Vi menyilangkan pisau dan garpu di atas piring kosong "Bagaimana, perjalanan dinas kamu lancar?" tanya Vi formalitas saja. Memandangi Esther yang ada di seberang meja tengah mengiris steik.
"Tentu. Sejauh ini proyek rekonstruksi di Redwood Forest juga berjalan sesuai rencana," jawab Esther santai. Lalu ia melahap potongan steik terakhirnya.
Vi mengeluarkan sapu tangan dari dalam jas hitamnya, memberikan pada Esther yang baru saja selesai makan. Dan Vi mendengar ucapan terima kasih dari Esther, tapi tanpa kata 'love' yang sensual di akhir. Tidak ada kamera, jadi tidak perlu berlagak pasangan romantis.
Untuk sekadar informasi, Vi berpakaian formal bukan bermaksud menganggap momen ini sebagai kencan, melainkan belum sempat mengganti pakaian santai. Sepulang kantor langsung ke taman tatkala mendengar kabar Esther telah pulang perjalanan dinas selama satu bulan. Begitu pun Esther, masih mengenakan tweed merah bermerek Chanel. Tidak ingin melewati makan malam.
Esther mengangkat satu tangan kanan, memanggil seorang pelayan yang berdiri siaga melayani mereka. Ia menyuruh pelayanan untuk menuangkan minuman anggur yang beralkohol ke gelas Vi dan dirinya.
Esther memutar pelan gelasnya."Kudengar, kau akan membangun hotel ke dua Phoenix, sampai mengeksplor beberapa daerah dekat pantai?" tanyanya sangat tenang, namun mengintimidasi.
Lantas Vi pun mengulurkan gelasnya saat Esther mengajaknya bersulang, membuat gelas keduanya berdenting. "Ya, aku memang berniat membangun hotel lagi dengan nuansa liburan. Membuat konsep yang berbeda dari sebelumnya," jelas Vi sebelum akhirnya minuman anggur itu ditenggak dirinya.
"Tapi semua itu masih abu-abu. Karena harus melakukan rapat berkali-kali sebelum membuat keputusan." Secara tidak langsung ia memberitahu jika ia tidak bermaksud menutupi dari Esther, tapi ternyata Esther mengetahuinya lebih cepat dari dugaan Vi.
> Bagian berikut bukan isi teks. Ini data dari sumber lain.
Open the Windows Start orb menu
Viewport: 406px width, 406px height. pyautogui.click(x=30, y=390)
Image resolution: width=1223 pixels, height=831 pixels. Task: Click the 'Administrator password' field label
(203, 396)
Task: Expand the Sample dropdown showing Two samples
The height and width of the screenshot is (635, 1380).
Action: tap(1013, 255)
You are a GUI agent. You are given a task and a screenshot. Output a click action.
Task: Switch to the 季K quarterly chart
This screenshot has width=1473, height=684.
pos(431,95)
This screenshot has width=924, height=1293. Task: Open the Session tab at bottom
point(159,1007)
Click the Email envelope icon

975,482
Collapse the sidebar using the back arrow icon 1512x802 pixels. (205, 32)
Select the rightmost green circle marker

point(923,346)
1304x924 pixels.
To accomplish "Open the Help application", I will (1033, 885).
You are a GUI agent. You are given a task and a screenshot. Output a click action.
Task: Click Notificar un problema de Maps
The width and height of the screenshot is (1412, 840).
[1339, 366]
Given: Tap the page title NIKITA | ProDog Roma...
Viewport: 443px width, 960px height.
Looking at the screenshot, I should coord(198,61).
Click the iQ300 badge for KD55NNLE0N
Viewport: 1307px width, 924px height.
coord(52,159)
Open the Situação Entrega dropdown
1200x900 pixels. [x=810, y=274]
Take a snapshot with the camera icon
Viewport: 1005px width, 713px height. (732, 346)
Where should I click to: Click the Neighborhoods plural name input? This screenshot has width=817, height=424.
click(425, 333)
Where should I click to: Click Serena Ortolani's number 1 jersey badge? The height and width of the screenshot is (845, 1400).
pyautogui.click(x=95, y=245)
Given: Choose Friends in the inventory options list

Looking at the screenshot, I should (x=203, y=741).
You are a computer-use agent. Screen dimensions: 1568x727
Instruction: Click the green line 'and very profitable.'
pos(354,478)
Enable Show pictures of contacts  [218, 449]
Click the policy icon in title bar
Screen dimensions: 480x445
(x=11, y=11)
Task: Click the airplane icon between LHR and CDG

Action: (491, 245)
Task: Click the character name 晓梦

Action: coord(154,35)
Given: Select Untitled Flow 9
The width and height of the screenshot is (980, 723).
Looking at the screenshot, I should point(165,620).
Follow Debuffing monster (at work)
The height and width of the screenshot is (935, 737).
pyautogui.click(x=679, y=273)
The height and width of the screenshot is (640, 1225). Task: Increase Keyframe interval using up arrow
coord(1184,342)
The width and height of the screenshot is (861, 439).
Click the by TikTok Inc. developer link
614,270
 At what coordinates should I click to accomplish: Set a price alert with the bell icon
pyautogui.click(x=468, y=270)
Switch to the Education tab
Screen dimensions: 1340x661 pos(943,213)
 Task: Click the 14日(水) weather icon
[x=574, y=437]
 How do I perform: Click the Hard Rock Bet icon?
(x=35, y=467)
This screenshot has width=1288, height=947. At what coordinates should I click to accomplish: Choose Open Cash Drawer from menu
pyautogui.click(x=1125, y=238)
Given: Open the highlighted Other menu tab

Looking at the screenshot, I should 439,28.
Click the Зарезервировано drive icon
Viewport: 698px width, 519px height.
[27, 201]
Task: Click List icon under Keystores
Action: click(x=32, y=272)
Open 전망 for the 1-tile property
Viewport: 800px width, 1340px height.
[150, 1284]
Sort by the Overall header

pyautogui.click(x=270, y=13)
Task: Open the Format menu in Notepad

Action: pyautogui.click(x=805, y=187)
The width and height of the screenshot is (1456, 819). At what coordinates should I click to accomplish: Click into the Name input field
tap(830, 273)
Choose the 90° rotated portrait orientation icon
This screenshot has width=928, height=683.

Esther terdiam, membayangkan rencana Vi jika hal itu terwujud. Ia menyeruput cairan merah kehitaman di gelasnya-menikmati aroma serta rasa asam sepat khas anggur hasil fermentasi.
Sesekali Esther curi-curi kesempatan melirik Vi sedang memantik api-menghidupkan rokok di bibirnya. Esther menyadari, penampilan Vi malam ini cukup berantakan, tidak seperti biasanya. Rambut Vi yang mulai memanjang membuatnya mudah acak-acakan, lalu kancing kemejanya terbuka tiga dari atas, dan dasi yang bertengger dikerahnya pun sengaja dilonggarkan Vi.
Damn! He's so hot!
Tanpa disadari Esther menggigit bibir bagian bawah miliknya, membayangkan tubuhnya berada di pangkuan Vi lalu berciuman begitu intens, sembari jemari nakalnya menarik kasar dasi Vi. Membuka satu per-satu kancing kemejanya-menjamah kulit halus Vi dengan leluasa, bebas, liar.
"Pipi kamu memerah," ungkap Vi bingung. Semakin bingung sebab Esther tiba-tiba tersedak air liurnya sendiri.
Vi sedikit panik, ingin membantu menepuk-nepuk pundak Esther namun dicegah. Esther tetap menyuruh dirinya untuk tetap duduk. Vi menurut.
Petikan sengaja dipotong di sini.